Con un bosque de fondo, humo, algo más rígidos, pero igual de contundentes, Hamlet le tomaron el relevo a Escuela de Odio para seguir por el mismo camino de rotundidad y potencia pero con sus matices particulares. Sonaron más macizos y aglomerados, pero forma parte, entiendo, de su estilo personal, un artefacto de sonido irrebatible y enérgico donde todos los elementos parecen sumarse a un único ímpetu. Sonaron, entre otras, cortes como "Irracional!", "Jodido facha" o "Egoísmo", que la dejaron para el final. También, por supuesto, cayeron algunas de su disco más reciente, Berlín (2018), que sigue la estela de todo lo que hicieron antes: alaridos y voces graves, batería a machete y guitarras como radiales en posición de ataque. Pero hay algo más, composiciones más complejas, como "No sé decir adiós", con una larga intro enigmática y jugando bien con los contrastes y la contención. Las mismas tonalidades inquietantes, que le dan un poso más enriquecido a la canción, se pueden ver en "Libertad", otra de Berlín que también tocaron. Canción, que, por cierto, Molly, el vocalista, le bramó a la cara a los que se prestaban en primera fila. Con una docena de álbumes y treinta años de escuela, los madrileños llevan tiempo roturando la vega del metal y el hardcore le pongas o no un post delante y ahí parece que van a seguir porque se les vio musculados y musculosos, en forma y sin ningún atisbo de retroceso. Molly, de hecho, parece que aprovecha la actuación para ponerse aún más en forma, subiendo y bajando de una pequeña tarima. La rima es fácil: aquí termina el resumen y ellos cerraron el bolo en una hora y media categórica que dejó aparentemente satisfechos a los más aficionados y diría que a los menos, también. 
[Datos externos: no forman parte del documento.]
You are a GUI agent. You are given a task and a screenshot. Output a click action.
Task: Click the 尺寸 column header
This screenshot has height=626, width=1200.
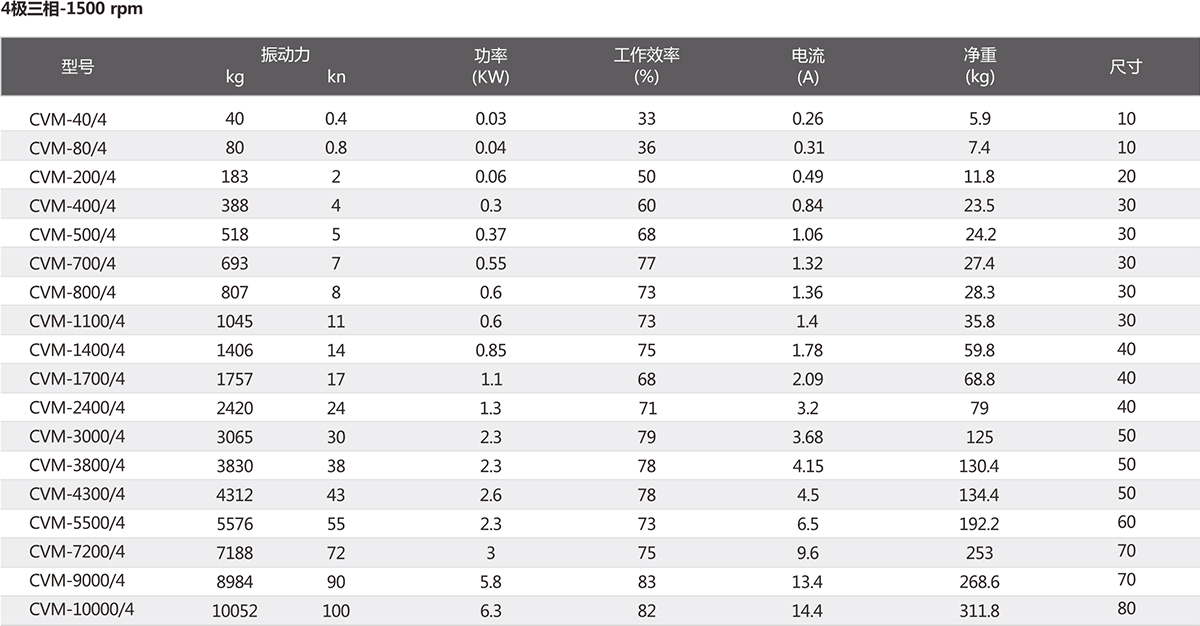click(x=1126, y=67)
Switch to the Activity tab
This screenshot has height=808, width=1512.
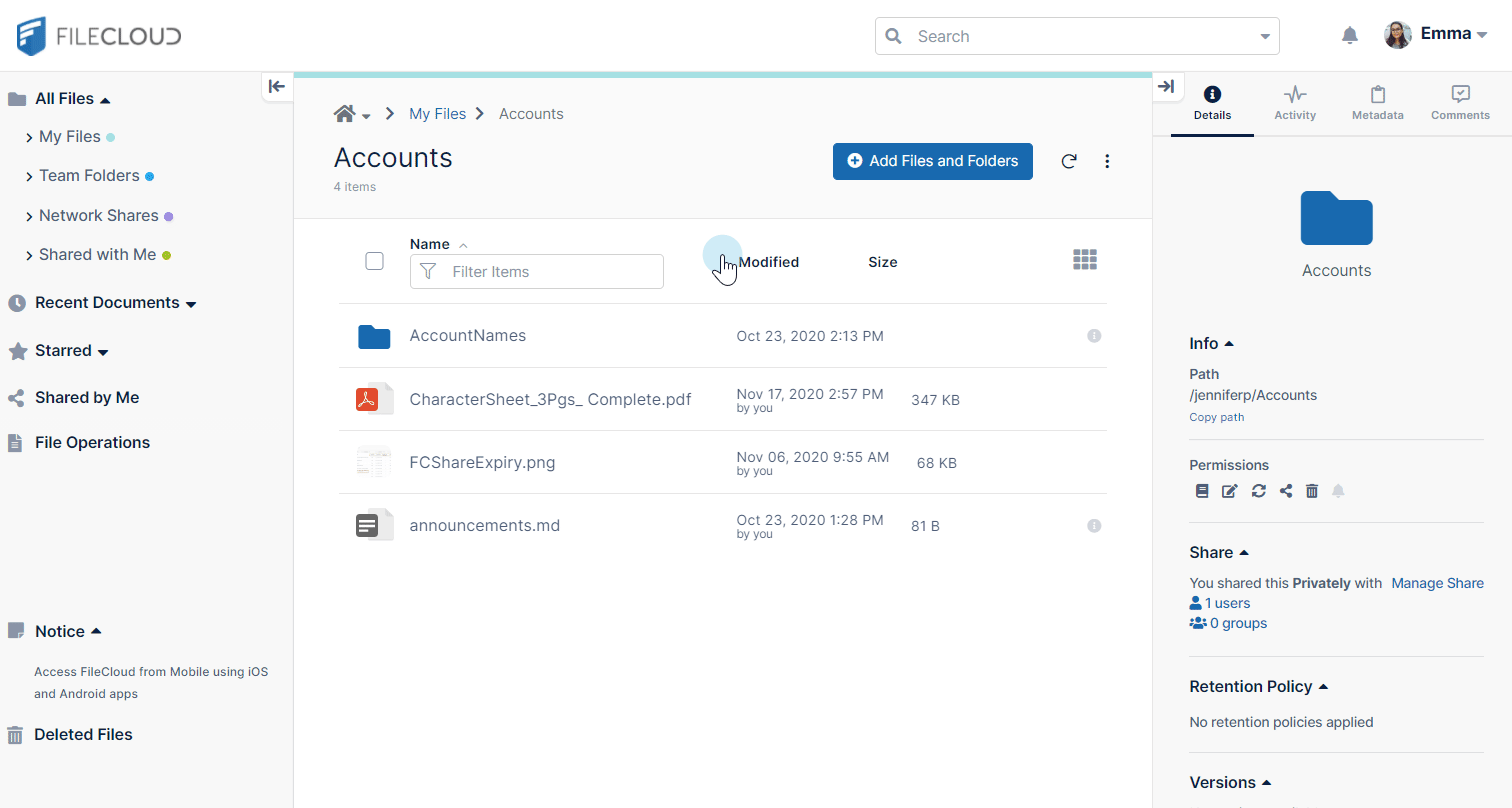coord(1295,102)
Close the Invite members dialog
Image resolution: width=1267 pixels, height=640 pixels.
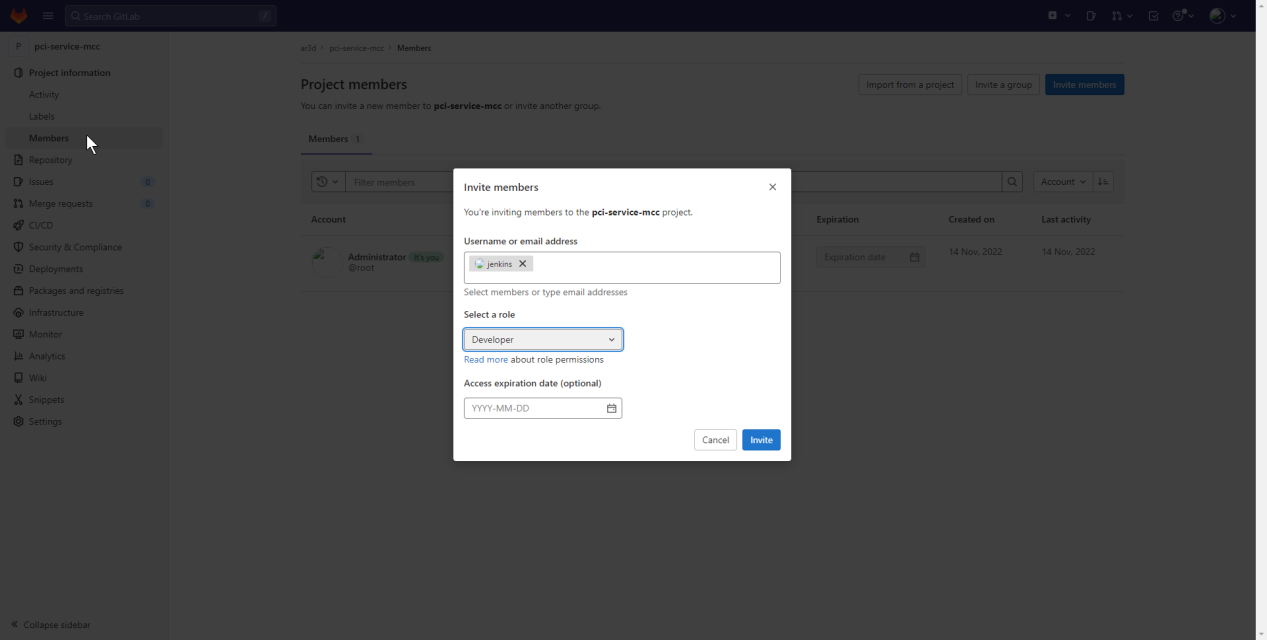pyautogui.click(x=772, y=187)
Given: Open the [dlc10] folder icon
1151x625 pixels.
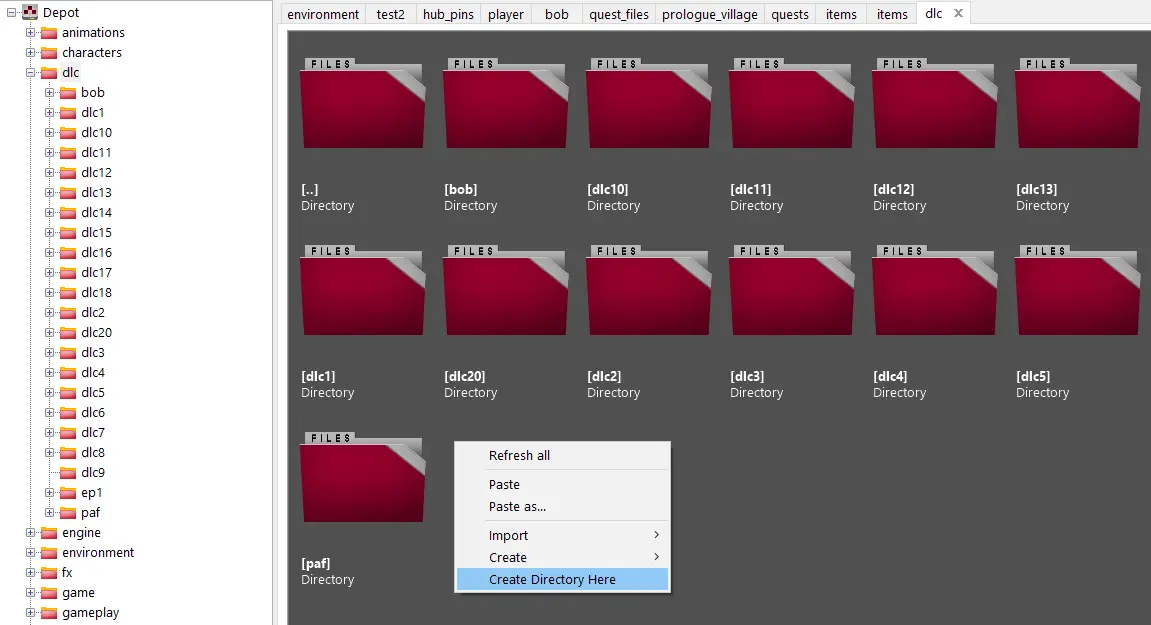Looking at the screenshot, I should coord(648,103).
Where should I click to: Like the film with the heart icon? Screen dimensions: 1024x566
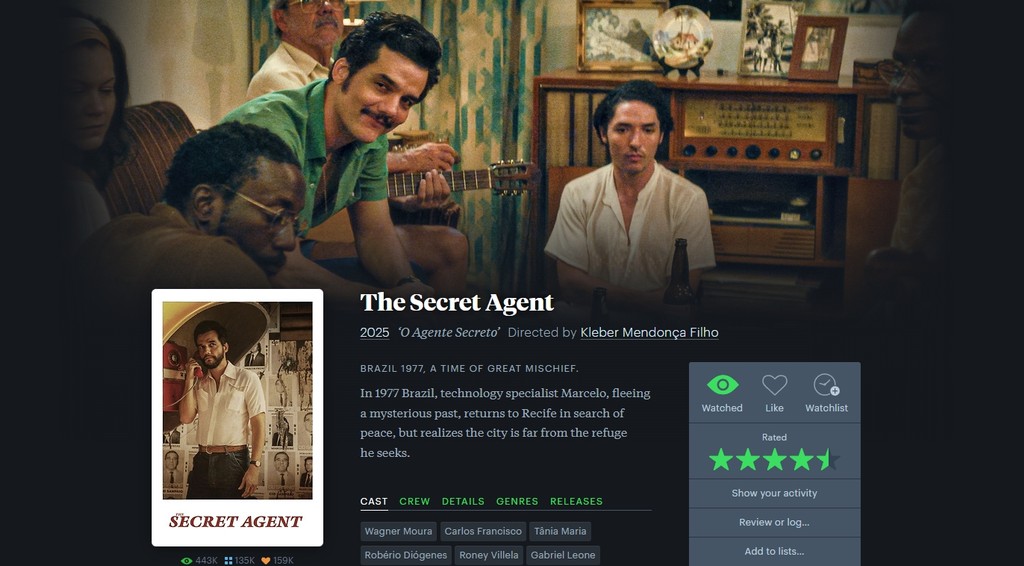tap(775, 385)
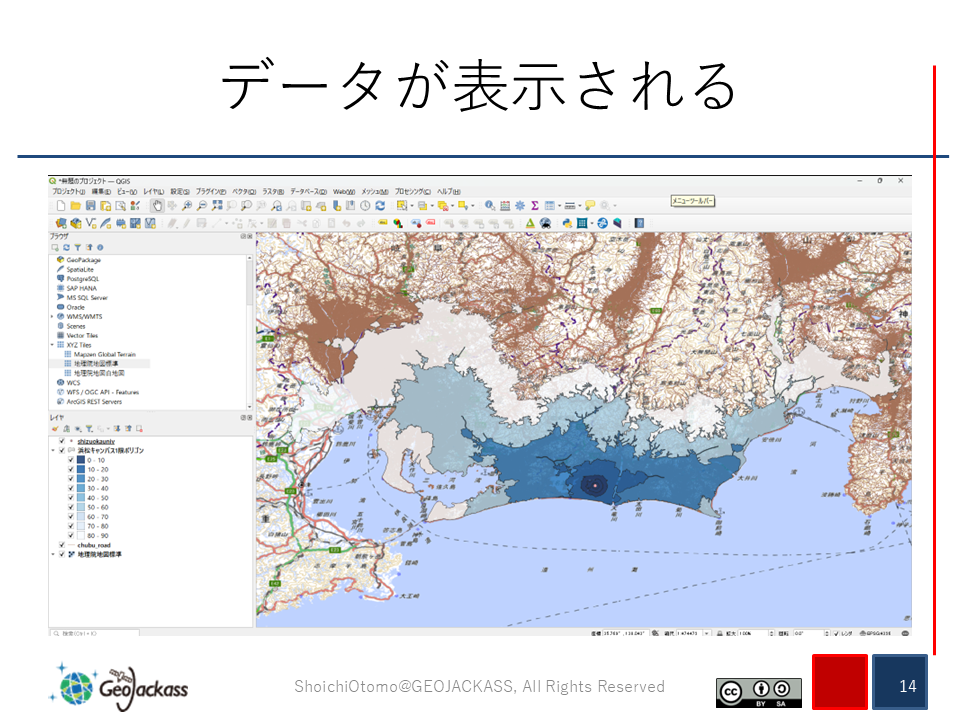Toggle visibility of shizuokauniv layer
960x720 pixels.
pyautogui.click(x=62, y=441)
Quería evitar ser folclórico, que peco de ello cuando hablo del barrio, de sus fiestas y del festival que alberga en la noche del viernes. Tenemos pendiente, por cierto, y parece que quedará para siempre ya, una entrada que resuma la historia de este festival. Probablemente, por caché y currículo de los participantes, también por asistencia y resultados, esta edición de 2019 se aupará a lo más alto de una historia que es corta, local y humilde, pero valiosa y significativa como todo lo que se hace en pequeño y por vocación. Creo que decía Bernardo Atxaga aquello de que al universo solo se llega a través del estrecho agujero de una ratonera, indicando que todo es global pero si empiezas con perspectiva. Pues lo mismo pasa en la vida real, no solo en la literatura. Y, aunque quiera evitar ser folclórico, déjame que me despida siendo localista: fueron unas fiestas de barrio magníficas, como casi siempre, con buen ambiente, todo tipo de actividades, mucho contacto, humanidad y diversión de la terrenal, donde disfrutamos de mucha música, y no toda buena, pero música al fin y al cabo. Me quedo con las ganas de escribir mi crónica del concierto de Bernard Valera, si soy sincero. En otra ocasión. Muchas gracias a la peña que se embarca en estas aventuras y trabaja para que luego vengamos el resto más tarde y lo disfrutemos.